--- HOW TO COMPLETE THIS TASK ---
Which lines of the data hold the word "value"? Copy all of them.

(DATA FOR PROCESSING Opens)

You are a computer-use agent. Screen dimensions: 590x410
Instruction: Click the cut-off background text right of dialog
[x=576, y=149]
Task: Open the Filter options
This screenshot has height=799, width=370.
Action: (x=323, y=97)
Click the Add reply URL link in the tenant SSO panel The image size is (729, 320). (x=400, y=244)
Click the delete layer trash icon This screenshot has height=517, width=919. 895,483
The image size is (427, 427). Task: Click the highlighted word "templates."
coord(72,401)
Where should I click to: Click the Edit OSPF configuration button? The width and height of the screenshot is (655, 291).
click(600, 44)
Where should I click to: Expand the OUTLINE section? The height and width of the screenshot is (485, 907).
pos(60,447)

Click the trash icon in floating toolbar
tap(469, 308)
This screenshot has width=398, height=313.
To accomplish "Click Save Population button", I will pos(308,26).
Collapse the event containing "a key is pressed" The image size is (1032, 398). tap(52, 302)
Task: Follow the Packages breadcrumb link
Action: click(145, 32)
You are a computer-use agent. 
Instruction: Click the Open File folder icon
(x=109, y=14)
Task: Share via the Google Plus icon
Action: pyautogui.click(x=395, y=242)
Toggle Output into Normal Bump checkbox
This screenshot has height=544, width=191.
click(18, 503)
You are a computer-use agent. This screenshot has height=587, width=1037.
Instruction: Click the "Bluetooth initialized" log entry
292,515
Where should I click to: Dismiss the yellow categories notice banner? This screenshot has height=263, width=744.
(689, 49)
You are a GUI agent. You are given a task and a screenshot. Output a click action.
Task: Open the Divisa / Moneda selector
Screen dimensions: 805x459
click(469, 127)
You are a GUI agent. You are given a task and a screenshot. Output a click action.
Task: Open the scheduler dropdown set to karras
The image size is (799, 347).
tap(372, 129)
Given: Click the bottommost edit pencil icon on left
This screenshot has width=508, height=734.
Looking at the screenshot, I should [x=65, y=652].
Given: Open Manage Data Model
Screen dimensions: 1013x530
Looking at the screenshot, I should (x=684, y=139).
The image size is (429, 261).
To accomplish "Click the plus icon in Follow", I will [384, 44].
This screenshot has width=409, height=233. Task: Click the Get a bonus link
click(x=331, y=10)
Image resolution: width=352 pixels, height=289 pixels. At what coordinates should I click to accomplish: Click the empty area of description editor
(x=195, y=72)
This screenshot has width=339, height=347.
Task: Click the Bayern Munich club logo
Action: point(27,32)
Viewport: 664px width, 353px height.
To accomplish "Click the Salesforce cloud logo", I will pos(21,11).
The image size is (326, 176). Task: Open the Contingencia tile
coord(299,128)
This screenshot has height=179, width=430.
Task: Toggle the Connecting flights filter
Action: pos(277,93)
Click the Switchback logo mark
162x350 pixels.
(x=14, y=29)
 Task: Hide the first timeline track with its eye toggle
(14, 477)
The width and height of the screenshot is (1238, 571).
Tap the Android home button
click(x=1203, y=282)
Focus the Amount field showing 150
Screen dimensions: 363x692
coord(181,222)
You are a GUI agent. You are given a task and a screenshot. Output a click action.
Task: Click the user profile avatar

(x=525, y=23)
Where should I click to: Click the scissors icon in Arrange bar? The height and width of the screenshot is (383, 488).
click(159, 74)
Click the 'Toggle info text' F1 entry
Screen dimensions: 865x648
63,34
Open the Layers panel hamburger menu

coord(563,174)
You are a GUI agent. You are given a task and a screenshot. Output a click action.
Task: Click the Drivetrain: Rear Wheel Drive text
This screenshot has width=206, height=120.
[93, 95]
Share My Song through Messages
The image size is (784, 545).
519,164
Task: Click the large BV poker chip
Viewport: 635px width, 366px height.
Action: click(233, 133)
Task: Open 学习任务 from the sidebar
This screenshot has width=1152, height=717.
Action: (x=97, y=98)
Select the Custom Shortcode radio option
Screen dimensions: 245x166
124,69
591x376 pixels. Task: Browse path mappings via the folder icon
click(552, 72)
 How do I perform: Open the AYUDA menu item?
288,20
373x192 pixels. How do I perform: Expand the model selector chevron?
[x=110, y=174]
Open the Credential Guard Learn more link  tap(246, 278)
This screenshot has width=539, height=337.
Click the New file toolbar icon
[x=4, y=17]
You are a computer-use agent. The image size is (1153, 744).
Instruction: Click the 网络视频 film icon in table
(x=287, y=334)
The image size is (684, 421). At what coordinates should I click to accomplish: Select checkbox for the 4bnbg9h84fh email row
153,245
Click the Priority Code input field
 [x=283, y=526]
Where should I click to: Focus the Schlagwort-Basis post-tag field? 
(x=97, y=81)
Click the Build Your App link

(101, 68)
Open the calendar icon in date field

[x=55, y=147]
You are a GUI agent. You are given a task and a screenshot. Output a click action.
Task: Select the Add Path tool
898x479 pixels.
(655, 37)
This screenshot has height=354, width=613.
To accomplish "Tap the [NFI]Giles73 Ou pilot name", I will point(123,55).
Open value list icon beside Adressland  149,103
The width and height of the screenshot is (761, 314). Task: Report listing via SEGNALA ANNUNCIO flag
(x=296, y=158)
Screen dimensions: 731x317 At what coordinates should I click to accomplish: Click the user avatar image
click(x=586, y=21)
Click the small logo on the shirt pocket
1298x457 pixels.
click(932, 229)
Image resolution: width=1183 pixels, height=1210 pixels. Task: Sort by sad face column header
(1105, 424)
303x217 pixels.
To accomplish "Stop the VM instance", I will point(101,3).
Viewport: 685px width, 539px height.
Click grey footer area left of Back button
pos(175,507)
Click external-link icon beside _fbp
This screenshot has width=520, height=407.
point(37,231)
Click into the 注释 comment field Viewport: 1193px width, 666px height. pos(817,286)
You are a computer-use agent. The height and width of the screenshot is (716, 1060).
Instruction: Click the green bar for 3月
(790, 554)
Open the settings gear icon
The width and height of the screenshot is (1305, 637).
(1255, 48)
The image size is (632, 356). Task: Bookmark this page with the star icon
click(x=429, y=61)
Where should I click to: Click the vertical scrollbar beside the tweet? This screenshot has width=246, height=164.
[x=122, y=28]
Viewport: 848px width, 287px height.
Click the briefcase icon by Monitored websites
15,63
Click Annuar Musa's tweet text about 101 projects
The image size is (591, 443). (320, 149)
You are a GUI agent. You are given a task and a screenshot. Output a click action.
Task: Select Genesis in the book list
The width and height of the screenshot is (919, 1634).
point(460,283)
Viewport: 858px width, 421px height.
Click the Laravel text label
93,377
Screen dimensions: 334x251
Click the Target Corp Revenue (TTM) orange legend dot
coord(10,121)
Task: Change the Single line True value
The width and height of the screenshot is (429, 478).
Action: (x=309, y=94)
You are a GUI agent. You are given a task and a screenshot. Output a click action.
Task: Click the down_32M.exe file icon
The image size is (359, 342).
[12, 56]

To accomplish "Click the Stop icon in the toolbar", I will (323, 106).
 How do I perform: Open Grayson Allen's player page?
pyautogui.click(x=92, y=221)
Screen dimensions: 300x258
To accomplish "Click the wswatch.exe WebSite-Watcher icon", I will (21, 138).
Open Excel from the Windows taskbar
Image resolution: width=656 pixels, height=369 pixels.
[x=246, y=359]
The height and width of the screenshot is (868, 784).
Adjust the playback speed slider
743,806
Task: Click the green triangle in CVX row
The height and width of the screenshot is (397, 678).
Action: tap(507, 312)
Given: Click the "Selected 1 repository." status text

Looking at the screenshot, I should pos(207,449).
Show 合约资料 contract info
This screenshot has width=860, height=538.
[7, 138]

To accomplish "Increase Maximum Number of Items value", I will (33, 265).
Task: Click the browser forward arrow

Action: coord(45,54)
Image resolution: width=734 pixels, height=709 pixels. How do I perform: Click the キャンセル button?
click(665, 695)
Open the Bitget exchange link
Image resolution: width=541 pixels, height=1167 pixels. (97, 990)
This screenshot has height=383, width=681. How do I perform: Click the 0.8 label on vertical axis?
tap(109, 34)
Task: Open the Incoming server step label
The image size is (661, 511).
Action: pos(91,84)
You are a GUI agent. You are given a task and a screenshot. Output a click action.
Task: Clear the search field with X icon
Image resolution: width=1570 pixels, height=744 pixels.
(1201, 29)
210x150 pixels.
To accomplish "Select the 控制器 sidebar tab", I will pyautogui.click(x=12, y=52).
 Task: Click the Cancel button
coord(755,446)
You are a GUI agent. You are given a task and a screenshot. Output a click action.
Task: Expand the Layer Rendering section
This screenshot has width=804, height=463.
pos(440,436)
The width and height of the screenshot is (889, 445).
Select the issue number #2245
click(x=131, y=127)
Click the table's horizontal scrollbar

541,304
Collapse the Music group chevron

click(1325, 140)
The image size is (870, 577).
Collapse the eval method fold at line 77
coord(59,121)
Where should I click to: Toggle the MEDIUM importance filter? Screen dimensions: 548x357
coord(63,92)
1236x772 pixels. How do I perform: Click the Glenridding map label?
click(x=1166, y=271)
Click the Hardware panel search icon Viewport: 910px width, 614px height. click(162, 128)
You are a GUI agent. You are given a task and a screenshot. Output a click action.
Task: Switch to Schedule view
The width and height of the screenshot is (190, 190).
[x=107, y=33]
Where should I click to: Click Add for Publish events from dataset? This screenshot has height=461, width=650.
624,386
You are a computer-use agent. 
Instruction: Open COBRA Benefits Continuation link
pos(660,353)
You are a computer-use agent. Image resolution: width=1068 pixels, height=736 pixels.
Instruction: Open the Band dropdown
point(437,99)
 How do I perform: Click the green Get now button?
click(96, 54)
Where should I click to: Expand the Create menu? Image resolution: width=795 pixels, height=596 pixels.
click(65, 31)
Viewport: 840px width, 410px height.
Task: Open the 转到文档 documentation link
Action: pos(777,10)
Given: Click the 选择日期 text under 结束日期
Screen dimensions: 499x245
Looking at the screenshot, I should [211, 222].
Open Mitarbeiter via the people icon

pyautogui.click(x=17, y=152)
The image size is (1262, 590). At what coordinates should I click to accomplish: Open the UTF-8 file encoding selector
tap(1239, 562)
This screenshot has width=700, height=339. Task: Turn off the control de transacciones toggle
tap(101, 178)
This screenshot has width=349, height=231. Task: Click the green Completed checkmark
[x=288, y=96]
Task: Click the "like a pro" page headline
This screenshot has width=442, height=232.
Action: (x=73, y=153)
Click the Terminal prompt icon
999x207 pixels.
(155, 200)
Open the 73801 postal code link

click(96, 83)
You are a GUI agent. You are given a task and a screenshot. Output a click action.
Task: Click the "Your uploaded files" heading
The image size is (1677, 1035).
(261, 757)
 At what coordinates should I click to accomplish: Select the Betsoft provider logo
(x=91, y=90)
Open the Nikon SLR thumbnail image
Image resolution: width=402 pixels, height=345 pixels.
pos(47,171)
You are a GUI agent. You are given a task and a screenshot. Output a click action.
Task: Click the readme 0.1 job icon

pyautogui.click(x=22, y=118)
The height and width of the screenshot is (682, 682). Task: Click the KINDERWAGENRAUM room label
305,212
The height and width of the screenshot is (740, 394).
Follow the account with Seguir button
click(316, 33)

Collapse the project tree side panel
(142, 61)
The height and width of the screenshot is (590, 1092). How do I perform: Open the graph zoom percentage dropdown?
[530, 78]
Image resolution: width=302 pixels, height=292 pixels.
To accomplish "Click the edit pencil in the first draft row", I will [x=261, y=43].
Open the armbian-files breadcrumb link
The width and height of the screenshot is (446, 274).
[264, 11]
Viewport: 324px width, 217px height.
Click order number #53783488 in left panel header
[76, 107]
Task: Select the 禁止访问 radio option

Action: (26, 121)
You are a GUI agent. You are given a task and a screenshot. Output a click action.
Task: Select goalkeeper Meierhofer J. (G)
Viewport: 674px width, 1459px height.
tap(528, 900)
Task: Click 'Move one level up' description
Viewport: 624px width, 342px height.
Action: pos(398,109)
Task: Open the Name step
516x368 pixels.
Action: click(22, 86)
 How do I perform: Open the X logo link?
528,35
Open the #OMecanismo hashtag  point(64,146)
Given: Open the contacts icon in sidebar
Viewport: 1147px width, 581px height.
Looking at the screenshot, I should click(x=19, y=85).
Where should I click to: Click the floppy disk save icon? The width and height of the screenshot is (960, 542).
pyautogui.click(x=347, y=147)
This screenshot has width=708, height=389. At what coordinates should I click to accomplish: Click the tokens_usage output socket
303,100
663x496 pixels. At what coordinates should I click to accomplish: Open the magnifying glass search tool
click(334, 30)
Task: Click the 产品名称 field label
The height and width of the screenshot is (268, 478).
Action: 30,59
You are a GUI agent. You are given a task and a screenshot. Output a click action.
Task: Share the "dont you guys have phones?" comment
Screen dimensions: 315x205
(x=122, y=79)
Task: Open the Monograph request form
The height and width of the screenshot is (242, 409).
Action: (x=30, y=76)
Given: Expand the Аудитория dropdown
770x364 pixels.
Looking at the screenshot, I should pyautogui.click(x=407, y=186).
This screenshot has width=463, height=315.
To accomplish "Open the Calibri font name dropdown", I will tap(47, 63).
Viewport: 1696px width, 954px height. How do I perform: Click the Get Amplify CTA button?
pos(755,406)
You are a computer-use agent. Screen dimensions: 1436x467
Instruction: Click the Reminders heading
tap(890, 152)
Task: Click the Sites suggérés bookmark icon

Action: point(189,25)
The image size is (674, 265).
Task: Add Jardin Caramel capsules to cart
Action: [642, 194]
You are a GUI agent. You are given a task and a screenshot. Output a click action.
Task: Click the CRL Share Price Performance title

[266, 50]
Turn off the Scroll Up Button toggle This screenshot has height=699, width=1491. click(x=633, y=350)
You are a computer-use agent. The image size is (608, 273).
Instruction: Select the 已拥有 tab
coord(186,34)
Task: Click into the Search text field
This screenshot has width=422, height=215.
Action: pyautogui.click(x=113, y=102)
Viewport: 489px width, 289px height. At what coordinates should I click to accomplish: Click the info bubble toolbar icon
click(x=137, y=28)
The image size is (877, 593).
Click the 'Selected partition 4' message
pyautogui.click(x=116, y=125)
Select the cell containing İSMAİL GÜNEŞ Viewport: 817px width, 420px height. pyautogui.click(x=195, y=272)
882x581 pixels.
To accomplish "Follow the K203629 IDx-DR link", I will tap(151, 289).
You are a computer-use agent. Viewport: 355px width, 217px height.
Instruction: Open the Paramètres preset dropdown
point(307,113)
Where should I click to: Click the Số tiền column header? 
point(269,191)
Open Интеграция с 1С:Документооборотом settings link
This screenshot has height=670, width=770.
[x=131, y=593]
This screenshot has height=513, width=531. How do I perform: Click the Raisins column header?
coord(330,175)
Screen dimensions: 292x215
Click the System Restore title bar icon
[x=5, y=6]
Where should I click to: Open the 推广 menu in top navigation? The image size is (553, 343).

(DATA FOR PROCESSING Closes)

--- ANSWER TO THIS TASK ---
Open value list icon beside Adressland  149,103
Task: Change the Single line True value
To accomplish "Increase Maximum Number of Items value", I will (33, 265).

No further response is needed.